- **THE TASK**
Copy the data precisely, keeping every character.

DATA TO PROCESS: Begin

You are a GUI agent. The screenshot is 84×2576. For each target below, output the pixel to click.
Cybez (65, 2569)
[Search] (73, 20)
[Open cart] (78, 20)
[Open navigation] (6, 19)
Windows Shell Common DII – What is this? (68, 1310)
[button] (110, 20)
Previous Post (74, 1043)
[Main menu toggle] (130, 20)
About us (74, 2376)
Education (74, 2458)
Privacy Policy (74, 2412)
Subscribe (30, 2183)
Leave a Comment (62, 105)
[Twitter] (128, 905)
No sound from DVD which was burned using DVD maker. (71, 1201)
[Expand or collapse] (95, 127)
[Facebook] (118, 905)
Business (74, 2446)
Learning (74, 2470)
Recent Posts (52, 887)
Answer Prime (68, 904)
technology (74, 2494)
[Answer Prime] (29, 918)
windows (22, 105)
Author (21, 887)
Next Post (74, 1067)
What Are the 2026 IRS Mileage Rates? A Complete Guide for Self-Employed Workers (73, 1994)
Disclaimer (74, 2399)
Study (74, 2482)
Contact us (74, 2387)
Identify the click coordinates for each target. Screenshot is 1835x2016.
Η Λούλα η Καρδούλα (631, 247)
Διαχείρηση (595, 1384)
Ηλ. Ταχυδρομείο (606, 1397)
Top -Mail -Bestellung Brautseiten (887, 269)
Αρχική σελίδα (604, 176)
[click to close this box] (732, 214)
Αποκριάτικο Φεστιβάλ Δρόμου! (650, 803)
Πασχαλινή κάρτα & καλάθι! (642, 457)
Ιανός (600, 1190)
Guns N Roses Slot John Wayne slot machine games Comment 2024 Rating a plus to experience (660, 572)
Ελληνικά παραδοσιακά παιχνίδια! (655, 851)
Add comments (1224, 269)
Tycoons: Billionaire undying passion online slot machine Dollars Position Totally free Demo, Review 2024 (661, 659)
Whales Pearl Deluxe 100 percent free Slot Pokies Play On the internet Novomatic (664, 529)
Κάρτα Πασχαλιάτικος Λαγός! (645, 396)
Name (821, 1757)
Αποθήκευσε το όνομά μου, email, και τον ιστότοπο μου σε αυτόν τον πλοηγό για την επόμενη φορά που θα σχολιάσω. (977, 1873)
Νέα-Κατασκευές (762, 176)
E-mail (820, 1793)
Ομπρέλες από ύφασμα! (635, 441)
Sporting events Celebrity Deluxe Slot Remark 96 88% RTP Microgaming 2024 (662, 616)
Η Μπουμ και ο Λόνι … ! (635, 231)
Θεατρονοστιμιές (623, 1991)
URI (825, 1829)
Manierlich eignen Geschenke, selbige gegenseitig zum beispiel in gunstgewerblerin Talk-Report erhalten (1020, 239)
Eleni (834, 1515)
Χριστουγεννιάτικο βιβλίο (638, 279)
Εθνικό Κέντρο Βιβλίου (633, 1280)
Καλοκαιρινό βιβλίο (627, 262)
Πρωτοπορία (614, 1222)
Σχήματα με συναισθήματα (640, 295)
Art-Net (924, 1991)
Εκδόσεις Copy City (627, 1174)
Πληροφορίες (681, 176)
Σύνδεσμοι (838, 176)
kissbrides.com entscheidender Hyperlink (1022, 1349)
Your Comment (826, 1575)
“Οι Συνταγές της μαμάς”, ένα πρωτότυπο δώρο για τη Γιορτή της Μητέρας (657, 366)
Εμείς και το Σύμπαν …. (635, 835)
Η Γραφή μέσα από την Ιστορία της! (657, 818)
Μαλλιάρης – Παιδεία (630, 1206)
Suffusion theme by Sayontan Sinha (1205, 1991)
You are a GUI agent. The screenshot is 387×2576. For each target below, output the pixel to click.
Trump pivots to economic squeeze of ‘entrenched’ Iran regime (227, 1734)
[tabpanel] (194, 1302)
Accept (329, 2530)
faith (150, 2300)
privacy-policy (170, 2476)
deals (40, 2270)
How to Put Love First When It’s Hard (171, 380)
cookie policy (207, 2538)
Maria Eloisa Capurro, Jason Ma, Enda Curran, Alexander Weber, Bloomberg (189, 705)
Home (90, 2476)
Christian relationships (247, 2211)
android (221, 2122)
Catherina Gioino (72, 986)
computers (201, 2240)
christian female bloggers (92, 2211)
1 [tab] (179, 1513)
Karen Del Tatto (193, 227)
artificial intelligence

DATA TO PROCESS: End

- **ANSWER TO THE EXERCISE**
You are a GUI agent. The screenshot is 84×2576. For each target below, output the pixel to click.
Cybez (65, 2569)
[Search] (73, 20)
[Open cart] (78, 20)
[Open navigation] (6, 19)
Windows Shell Common DII – What is this? (68, 1310)
[button] (110, 20)
Previous Post (74, 1043)
[Main menu toggle] (130, 20)
About us (74, 2376)
Education (74, 2458)
Privacy Policy (74, 2412)
Subscribe (30, 2183)
Leave a Comment (62, 105)
[Twitter] (128, 905)
No sound from DVD which was burned using DVD maker. (71, 1201)
[Expand or collapse] (95, 127)
[Facebook] (118, 905)
Business (74, 2446)
Learning (74, 2470)
Recent Posts (52, 887)
Answer Prime (68, 904)
technology (74, 2494)
[Answer Prime] (29, 918)
windows (22, 105)
Author (21, 887)
Next Post (74, 1067)
What Are the 2026 IRS Mileage Rates? A Complete Guide for Self-Employed Workers (73, 1994)
Disclaimer (74, 2399)
Study (74, 2482)
Contact us (74, 2387)
Identify the click coordinates for each target. Screenshot is 1835x2016.
Η Λούλα η Καρδούλα (631, 247)
Διαχείρηση (595, 1384)
Ηλ. Ταχυδρομείο (606, 1397)
Top -Mail -Bestellung Brautseiten (887, 269)
Αρχική σελίδα (604, 176)
[click to close this box] (732, 214)
Αποκριάτικο Φεστιβάλ Δρόμου! (650, 803)
Πασχαλινή κάρτα & καλάθι! (642, 457)
Ιανός (600, 1190)
Guns N Roses Slot John Wayne slot machine games Comment 2024 Rating a plus to experience (660, 572)
Ελληνικά παραδοσιακά παιχνίδια! (655, 851)
Add comments (1224, 269)
Tycoons: Billionaire undying passion online slot machine Dollars Position Totally free Demo, Review 2024 (661, 659)
Whales Pearl Deluxe 100 percent free Slot Pokies Play On the internet Novomatic (664, 529)
Κάρτα Πασχαλιάτικος Λαγός! (645, 396)
Name (821, 1757)
Αποθήκευσε το όνομά μου, email, και τον ιστότοπο μου σε αυτόν τον πλοηγό για την επόμενη φορά που θα σχολιάσω. (977, 1873)
Νέα-Κατασκευές (762, 176)
E-mail (820, 1793)
Ομπρέλες από ύφασμα! (635, 441)
Sporting events Celebrity Deluxe Slot Remark 96 88% RTP Microgaming 2024 (662, 616)
Η Μπουμ και ο Λόνι … ! (635, 231)
Θεατρονοστιμιές (623, 1991)
URI (825, 1829)
Manierlich eignen Geschenke, selbige gegenseitig zum beispiel in gunstgewerblerin Talk-Report erhalten (1020, 239)
Eleni (834, 1515)
Χριστουγεννιάτικο βιβλίο (638, 279)
Εθνικό Κέντρο Βιβλίου (633, 1280)
Καλοκαιρινό βιβλίο (627, 262)
Πρωτοπορία (614, 1222)
Σχήματα με συναισθήματα (640, 295)
Art-Net (924, 1991)
Εκδόσεις Copy City (627, 1174)
Πληροφορίες (681, 176)
Σύνδεσμοι (838, 176)
kissbrides.com entscheidender Hyperlink (1022, 1349)
Your Comment (826, 1575)
“Οι Συνταγές της μαμάς”, ένα πρωτότυπο δώρο για τη Γιορτή της Μητέρας (657, 366)
Εμείς και το Σύμπαν …. (635, 835)
Η Γραφή μέσα από την Ιστορία της! (657, 818)
Μαλλιάρης – Παιδεία (630, 1206)
Suffusion theme by Sayontan Sinha (1205, 1991)
You are a GUI agent. The screenshot is 387×2576. For each target below, output the pixel to click.
Trump pivots to economic squeeze of ‘entrenched’ Iran regime (227, 1734)
[tabpanel] (194, 1302)
Accept (329, 2530)
faith (150, 2300)
privacy-policy (170, 2476)
deals (40, 2270)
How to Put Love First When It’s Hard (171, 380)
cookie policy (207, 2538)
Maria Eloisa Capurro, Jason Ma, Enda Curran, Alexander Weber, Bloomberg (189, 705)
Home (90, 2476)
Christian relationships (247, 2211)
android (221, 2122)
Catherina Gioino (72, 986)
computers (201, 2240)
christian female bloggers (92, 2211)
1 [tab] (179, 1513)
Karen Del Tatto (193, 227)
artificial intelligence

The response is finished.